Roosevelt's mythical Washington firm is characterized by him as having reluctantly joined the ranks of the corporate raiders and their hired guns. Of the firm's aging founder, he writes on pages 140-41, "He had made two mistakes, Archie thought. He hadn't seen that the corruption of the businessmen could spread to the bar, and he hadn't seen that the corruption of the bar could spread to the firm. That some lawyers would come to admire bankers, that his own partners would admire those lawyers. And now all the bulwarks on which he'd relied were cast down; the mercenary world whose yappings he's disdained from the security of his keep was within the walls, and he was powerless to resist."
When I read this last night, it really took me back... to 1988. With Reagan's second term coming to a close, the big industrial unions had suffered wounds from which they would never recover and the corporate raiders were in their glory. The movie "Wall Street"(1987)
http://www.imdb.com/title/tt0094291/
tells the tale to near perfection.
I myself got caught up in a leveraged buyout... of New Jersey's then-largest convenience food store chain. I made a little money in 1989 and returned to the law firm with my mortgage paid off. I returned to a firm I hardly recognized. As a member of the labor department (which I had previously headed), I was assigned by the new partner in charge (an outsider) to manage the departures of some 20 partners, associates and of-counsel attorneys who no longer pulled their weight.
With regard to the partners, they were mostly corporate attorneys whose clients had been gobbled up by bigger fish in the mad rush to liquidate or consolidate myriad such medium-sized firms, as is described in Roosevelt's novel.
"New blood" had been brought in to revitalize the firm.
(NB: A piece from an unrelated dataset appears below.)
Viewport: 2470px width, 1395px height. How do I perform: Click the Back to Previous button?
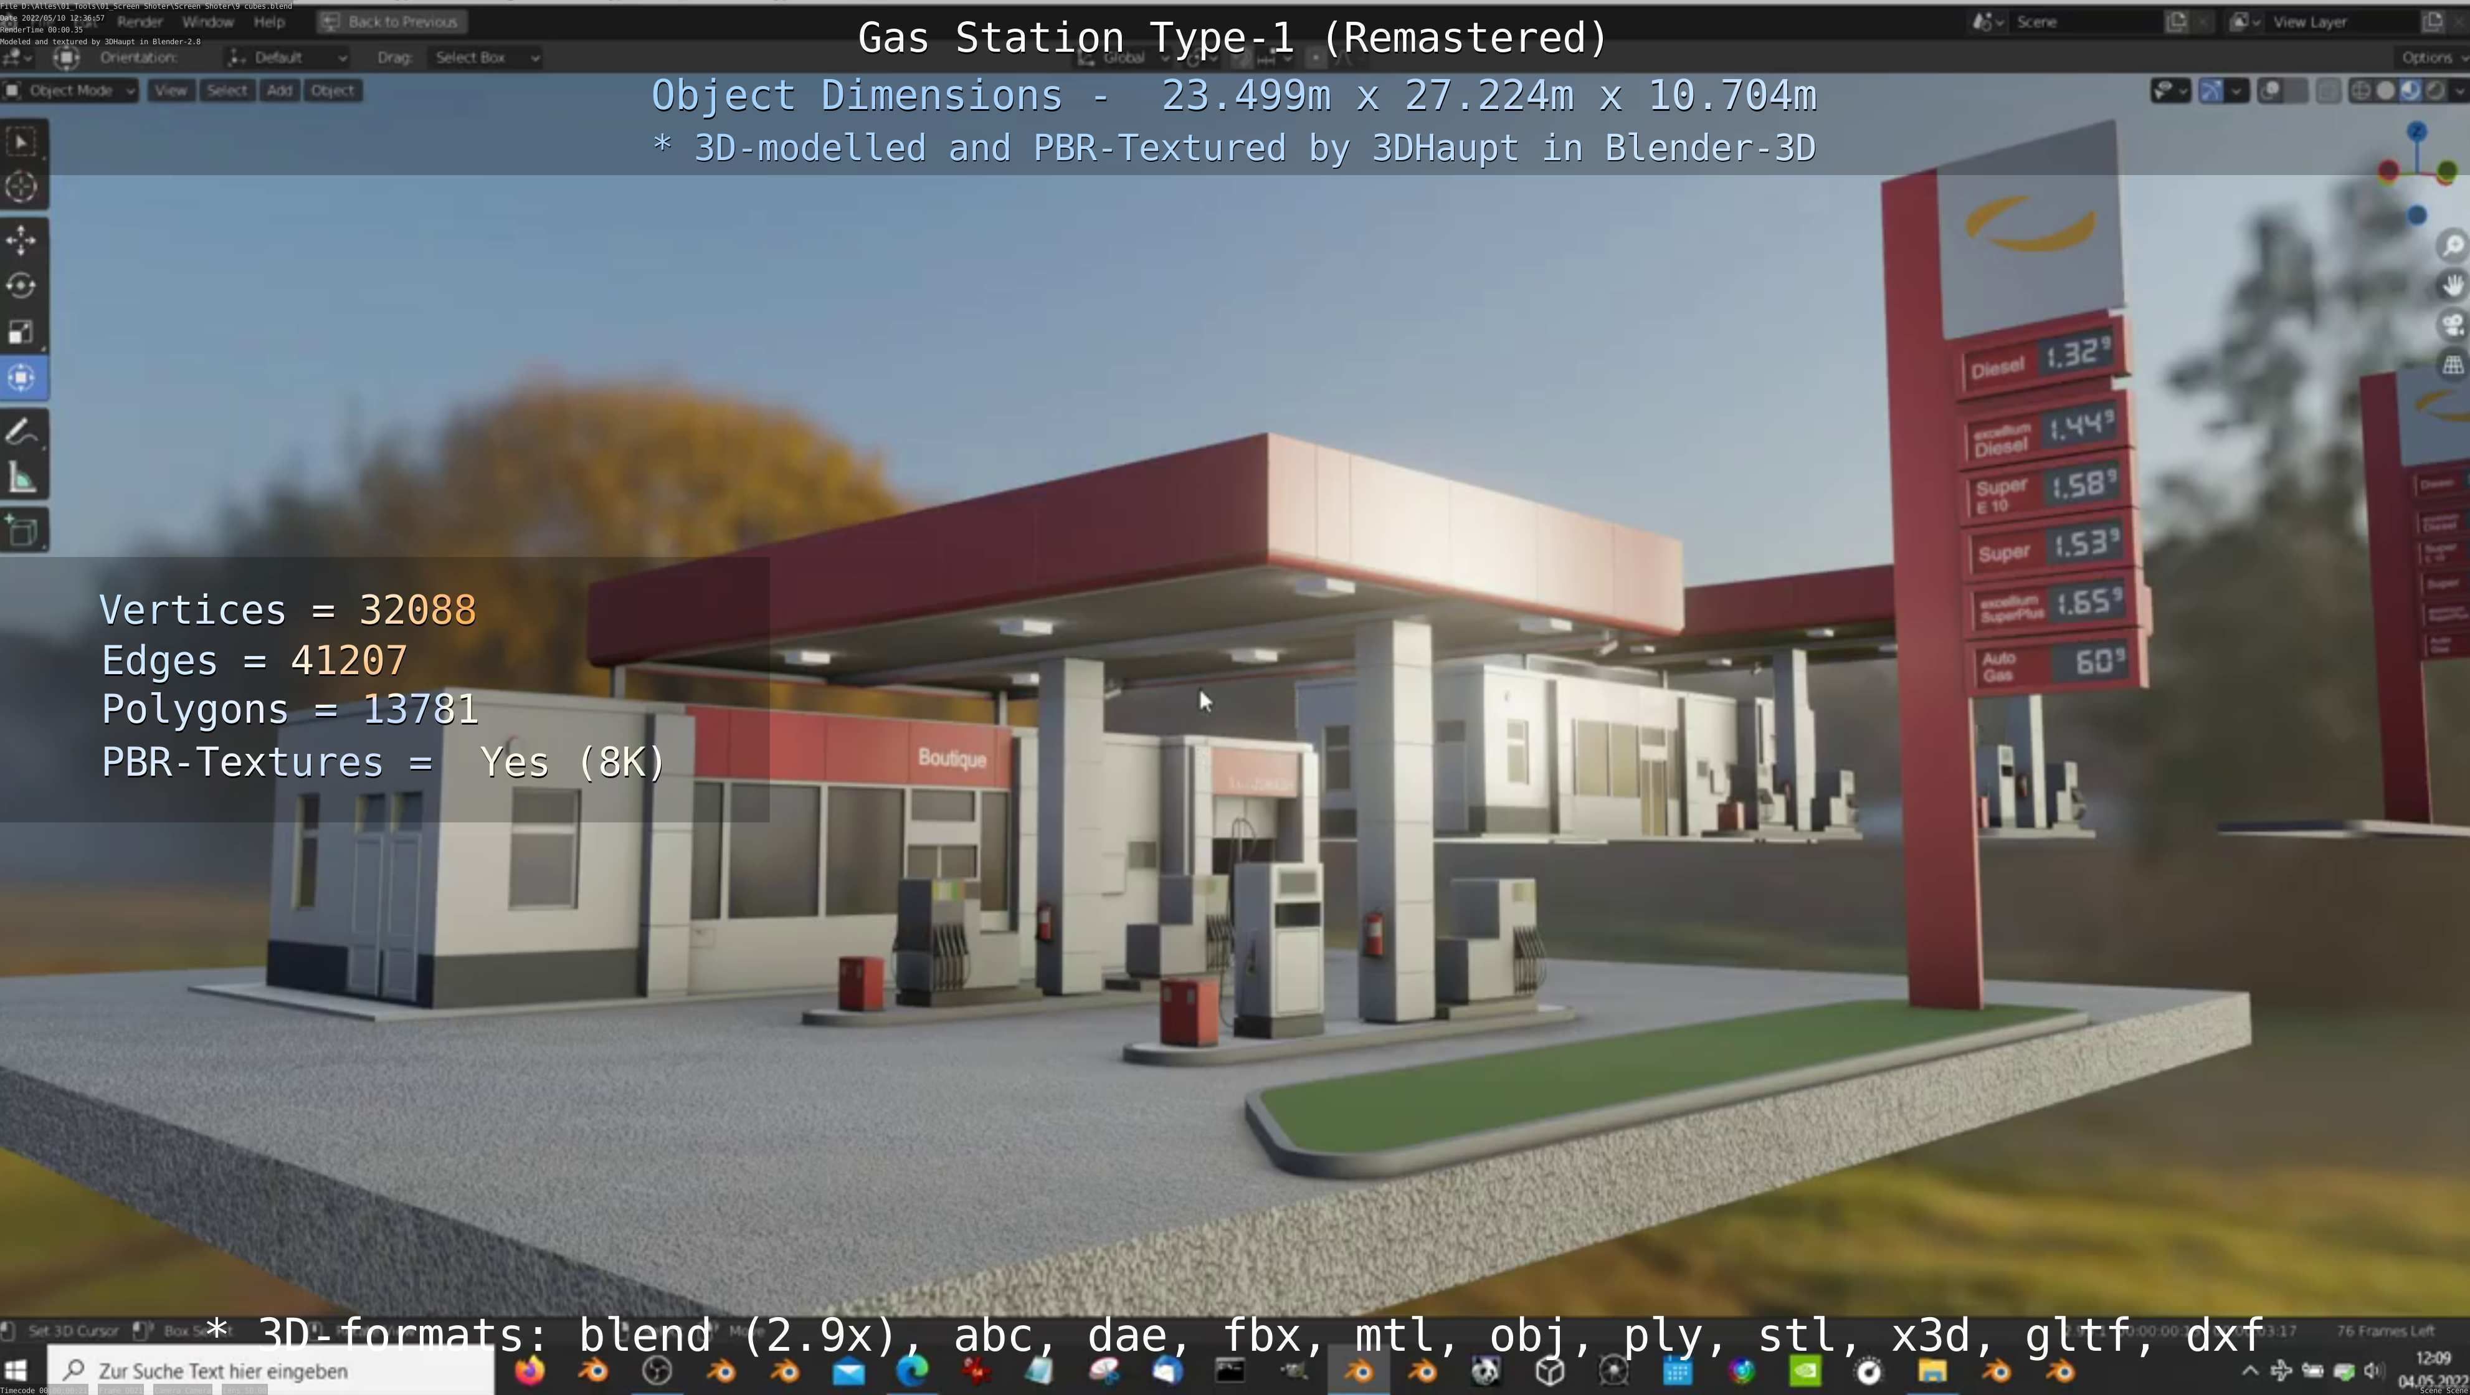click(x=391, y=21)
The old guard was leaving the stage, and with them departed a gentlemanliness, a sense of propriety, the notion that law is a profession, not just (or primarily) a business.
I recall the managing partner telling the class of new, first-year associates that the billable hour was the greatest thing to ever come to the private practice of the law. A decade later that same attorney pleaded guilty in federal court to filing false tax returns [http://articles.philly.com/1999-12-03/news/25479957_1_guilty-plea-irs-tax-fraud] and was disbarred.
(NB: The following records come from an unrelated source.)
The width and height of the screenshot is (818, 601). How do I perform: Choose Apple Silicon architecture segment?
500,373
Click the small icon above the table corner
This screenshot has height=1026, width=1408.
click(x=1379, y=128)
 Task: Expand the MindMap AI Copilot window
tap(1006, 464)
[http://fedbbs.access.gpo.gov/library/sc96otxt/051297a.zor]
I left the firm in 1993, first joining the faculty of Widener Law School and three years later moving to my current job as counsel to a New jersey university.
Reading Roosevelt's novel --- which I had the great good fortune to run across in a local bookstore --- rekindled those memories from two decades ago, when I was a witness to the decline of the legal profession in Philadelphia, as the big firms signed onboard the pirate fleet that has harassed and pillaged the AMerican economy ever since.